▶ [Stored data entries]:
*** Block opens ***

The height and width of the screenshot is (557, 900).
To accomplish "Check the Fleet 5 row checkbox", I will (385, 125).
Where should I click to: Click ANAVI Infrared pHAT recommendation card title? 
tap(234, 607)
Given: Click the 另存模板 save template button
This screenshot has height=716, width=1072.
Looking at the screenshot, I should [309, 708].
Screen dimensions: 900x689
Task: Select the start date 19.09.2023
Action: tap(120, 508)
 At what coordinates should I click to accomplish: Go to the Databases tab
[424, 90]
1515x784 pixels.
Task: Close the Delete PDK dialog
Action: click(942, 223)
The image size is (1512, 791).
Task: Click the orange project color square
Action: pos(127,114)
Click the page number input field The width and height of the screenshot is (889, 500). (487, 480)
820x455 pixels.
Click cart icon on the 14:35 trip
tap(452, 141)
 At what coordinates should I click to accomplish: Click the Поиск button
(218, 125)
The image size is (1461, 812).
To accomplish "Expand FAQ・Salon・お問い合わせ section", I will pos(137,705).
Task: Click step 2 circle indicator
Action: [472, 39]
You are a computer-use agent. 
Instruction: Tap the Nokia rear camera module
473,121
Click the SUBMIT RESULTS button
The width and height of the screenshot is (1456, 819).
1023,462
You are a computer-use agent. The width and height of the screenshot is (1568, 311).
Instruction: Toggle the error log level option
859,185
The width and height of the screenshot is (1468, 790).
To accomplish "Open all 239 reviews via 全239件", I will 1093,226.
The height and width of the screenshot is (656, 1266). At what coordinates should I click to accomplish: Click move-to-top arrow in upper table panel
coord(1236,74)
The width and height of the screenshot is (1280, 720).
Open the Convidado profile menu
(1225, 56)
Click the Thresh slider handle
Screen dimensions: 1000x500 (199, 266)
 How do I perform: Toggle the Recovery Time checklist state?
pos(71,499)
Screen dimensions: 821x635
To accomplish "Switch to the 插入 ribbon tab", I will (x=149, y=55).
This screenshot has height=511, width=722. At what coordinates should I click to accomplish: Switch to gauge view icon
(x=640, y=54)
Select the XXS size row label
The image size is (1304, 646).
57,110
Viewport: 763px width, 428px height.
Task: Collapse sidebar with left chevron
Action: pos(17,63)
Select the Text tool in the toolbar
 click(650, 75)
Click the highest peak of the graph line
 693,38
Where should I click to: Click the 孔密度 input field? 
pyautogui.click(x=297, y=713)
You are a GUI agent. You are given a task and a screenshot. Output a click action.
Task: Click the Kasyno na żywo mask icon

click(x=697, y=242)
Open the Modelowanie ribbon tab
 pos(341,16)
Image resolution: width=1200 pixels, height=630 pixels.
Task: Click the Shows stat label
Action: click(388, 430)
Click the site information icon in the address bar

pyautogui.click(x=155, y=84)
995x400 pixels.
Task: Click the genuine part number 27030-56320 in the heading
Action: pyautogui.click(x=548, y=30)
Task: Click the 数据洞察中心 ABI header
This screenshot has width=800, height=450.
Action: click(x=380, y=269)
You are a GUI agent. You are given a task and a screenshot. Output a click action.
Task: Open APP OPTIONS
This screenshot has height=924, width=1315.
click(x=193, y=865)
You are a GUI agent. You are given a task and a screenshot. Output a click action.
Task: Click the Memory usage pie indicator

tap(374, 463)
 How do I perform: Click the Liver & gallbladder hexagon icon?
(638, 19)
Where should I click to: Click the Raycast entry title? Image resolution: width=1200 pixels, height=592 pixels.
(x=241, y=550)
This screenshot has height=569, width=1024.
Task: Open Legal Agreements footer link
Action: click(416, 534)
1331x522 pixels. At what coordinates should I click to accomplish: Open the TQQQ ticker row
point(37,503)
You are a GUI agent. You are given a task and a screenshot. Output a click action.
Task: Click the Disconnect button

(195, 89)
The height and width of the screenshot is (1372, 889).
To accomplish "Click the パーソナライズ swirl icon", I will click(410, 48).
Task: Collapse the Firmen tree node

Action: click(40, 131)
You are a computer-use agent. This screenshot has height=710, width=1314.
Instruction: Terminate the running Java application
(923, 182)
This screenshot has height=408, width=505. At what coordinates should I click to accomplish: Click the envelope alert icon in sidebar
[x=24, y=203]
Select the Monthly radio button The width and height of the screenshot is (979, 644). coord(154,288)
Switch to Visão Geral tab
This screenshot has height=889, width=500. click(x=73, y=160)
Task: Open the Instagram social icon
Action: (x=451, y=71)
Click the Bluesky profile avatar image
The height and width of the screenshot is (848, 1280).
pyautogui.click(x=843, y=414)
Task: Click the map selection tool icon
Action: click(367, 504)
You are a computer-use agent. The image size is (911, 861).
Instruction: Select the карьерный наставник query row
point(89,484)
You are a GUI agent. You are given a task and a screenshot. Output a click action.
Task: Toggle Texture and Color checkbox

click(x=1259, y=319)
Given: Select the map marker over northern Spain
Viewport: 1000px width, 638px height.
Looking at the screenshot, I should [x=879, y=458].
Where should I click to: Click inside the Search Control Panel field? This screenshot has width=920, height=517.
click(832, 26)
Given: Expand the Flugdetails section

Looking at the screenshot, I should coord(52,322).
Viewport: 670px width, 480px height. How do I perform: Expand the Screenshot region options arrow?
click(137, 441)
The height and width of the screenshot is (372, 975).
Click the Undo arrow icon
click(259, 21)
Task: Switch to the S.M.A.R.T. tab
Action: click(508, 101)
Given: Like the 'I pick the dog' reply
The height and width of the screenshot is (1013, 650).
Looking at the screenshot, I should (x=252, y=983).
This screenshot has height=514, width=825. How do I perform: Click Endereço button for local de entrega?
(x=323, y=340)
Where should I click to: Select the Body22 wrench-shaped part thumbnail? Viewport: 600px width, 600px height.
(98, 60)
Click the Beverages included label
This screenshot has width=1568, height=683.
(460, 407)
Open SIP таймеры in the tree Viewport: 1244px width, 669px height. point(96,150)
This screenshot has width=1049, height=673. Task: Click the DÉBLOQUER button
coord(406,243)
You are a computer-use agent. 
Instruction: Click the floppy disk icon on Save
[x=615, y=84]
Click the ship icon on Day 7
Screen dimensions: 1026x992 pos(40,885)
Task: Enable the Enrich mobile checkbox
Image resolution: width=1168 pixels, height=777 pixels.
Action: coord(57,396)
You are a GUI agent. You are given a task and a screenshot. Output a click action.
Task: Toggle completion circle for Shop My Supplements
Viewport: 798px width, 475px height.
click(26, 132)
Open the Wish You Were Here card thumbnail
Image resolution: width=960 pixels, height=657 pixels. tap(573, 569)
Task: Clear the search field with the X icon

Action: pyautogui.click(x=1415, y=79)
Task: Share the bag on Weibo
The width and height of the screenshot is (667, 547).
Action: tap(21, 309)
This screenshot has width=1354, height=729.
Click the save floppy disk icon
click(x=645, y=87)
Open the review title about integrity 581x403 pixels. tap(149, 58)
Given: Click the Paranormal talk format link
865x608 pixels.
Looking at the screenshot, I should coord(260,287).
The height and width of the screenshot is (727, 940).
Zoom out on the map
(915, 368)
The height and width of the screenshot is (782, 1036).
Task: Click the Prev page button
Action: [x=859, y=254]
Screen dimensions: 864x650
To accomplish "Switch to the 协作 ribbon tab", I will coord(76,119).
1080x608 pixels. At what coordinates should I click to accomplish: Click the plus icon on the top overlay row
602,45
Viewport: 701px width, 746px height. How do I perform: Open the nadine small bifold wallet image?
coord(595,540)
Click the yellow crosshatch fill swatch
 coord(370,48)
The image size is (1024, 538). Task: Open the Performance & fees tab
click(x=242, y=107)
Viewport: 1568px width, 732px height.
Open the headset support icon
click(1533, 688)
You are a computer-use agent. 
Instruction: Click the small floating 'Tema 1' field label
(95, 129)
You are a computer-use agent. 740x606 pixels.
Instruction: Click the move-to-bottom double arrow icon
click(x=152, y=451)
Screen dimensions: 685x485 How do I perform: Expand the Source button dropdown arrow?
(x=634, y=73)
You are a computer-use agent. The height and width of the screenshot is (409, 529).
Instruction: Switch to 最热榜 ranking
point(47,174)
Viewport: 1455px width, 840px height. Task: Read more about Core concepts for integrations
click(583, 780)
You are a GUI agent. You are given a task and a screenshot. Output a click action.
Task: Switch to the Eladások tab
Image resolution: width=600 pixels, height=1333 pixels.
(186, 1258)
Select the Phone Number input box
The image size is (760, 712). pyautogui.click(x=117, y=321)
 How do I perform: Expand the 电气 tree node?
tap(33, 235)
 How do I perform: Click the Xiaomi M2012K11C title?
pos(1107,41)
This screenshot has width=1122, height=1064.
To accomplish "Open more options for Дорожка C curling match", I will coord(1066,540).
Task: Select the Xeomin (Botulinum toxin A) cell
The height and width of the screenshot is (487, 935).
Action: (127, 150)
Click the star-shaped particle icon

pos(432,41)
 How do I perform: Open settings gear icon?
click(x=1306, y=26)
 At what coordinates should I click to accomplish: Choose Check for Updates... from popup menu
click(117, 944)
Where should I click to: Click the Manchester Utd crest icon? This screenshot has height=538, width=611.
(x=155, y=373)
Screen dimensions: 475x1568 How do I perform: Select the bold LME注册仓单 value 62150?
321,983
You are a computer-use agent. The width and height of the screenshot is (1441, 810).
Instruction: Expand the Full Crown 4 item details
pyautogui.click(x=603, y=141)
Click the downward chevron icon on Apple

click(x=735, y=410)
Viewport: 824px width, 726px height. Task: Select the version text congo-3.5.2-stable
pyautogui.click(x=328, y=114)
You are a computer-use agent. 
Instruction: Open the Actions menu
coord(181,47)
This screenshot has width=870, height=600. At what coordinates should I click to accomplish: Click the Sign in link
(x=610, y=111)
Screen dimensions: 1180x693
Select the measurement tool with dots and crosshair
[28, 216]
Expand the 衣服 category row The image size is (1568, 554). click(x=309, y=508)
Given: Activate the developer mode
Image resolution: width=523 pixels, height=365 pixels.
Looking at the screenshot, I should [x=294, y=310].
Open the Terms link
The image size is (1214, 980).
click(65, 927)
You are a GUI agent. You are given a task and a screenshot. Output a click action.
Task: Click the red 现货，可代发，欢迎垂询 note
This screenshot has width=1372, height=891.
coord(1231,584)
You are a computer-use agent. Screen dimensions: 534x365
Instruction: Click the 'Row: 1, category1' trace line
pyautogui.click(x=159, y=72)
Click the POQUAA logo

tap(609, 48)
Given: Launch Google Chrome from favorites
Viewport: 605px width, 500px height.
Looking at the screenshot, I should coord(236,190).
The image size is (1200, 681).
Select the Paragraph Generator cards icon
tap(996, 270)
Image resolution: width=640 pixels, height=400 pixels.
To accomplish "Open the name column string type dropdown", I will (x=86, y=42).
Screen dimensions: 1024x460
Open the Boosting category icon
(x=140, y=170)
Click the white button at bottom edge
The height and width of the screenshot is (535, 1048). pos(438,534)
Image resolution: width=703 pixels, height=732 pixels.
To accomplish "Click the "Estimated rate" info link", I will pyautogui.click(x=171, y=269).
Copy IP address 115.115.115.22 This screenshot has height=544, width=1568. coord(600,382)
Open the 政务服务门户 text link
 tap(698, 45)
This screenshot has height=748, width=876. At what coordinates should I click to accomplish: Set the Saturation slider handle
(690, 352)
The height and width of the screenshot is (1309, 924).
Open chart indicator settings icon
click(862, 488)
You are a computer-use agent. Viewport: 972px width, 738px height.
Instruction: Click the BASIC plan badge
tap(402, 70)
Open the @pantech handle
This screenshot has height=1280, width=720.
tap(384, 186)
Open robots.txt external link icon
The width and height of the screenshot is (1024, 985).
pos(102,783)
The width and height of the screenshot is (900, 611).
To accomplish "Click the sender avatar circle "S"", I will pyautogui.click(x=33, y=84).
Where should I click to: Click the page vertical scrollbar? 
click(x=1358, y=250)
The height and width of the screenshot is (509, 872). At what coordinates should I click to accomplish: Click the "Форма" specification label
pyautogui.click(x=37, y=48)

*** Block closes ***

▶ [Task]: Search the data above for the string "avatar". Report every line where it is found.

▶ [Task response]:
Click the Bluesky profile avatar image
To accomplish "Click the sender avatar circle "S"", I will pyautogui.click(x=33, y=84).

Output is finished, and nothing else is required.